Login to Keycloak using the Keycloak URL🔗

  • Open a browser and past the Keycloak URL
  • Click on Administration Console
  • Enter the admin user and the password

Check that the Keycloak groups have been created🔗

  • Click on the Groups link in the left menu
  • Check that the Keycloak groups defined in the openshift_redhat_sso resoucrce are there

Keycloak groups

Create an administrator user🔗

  • Click on the Users link in the left menu
  • Click on Add User at the top right
  • Fill out the user's mandatory details
  • Username: As a best practice, type the user's unique e-mail address
  • Email: Same as the user name, or the e-mail address
  • First name: The user's first name
  • Last name: The user's last name
  • Tick the Email verified checkbox to make sure the user does not have to confirm their e-mail address
  • For gropus, start typing the keycloak group name, for example kc
  • Select the kc-cp4d-admins user group
  • Save the user

Add Keycloak user

Set the password for the adminstrator user🔗

  • Click the Credentials tab for the user that has just been created
  • Type the new password and repeat it in the Password confirmation propety
  • Uncheck Temporary if you don't want the password to be changed at first login
  • Click the Set password button
  • When the pop-up box appears, click on Set password

Set the administrator password

Logout from Keycloak🔗

Warning

It is important that you now logout from Keycloak. If you stay logged in and then try to log in to Software Hub using the ibm-keycloak IdP, login will fail because user admin does not have any permissions in the product.

Log in to the product🔗

  • Open the login page for the product.
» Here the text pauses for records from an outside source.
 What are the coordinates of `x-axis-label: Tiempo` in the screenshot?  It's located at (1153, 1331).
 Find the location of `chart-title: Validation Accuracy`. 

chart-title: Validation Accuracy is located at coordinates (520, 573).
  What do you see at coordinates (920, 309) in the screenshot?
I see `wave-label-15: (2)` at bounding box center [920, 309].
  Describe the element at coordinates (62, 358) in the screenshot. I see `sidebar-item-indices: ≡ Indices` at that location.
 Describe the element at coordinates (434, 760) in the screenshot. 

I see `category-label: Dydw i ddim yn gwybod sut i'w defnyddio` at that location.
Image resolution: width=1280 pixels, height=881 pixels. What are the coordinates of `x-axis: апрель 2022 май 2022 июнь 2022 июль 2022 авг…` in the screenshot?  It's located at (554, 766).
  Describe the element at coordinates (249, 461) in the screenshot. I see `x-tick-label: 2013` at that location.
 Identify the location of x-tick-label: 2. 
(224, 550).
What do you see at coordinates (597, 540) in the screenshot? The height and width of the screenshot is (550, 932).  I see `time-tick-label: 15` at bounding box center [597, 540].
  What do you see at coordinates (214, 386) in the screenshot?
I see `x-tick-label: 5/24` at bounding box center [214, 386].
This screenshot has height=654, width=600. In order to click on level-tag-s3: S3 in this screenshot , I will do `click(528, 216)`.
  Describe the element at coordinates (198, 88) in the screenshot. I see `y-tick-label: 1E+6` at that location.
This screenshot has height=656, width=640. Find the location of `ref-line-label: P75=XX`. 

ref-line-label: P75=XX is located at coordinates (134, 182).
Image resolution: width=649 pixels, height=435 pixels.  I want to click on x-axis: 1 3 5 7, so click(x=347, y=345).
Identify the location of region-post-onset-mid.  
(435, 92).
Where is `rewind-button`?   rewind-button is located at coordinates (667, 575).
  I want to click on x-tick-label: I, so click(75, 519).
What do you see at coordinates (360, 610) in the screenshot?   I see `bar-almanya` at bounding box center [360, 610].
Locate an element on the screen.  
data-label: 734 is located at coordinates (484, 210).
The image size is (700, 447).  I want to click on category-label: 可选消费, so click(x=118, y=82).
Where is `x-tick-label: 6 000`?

Like for Keycloak, this can be found in the deployer log
  • Select ibm-keycloak for the login with drop-down
  • Click Continue

Select ibm-keycloak

  • Log in with the user and password you created in Keycloak

Login Shelly

Welcome Shelly

Add additional users🔗

You can add additional users to Keycloak and select the appropriate group(s).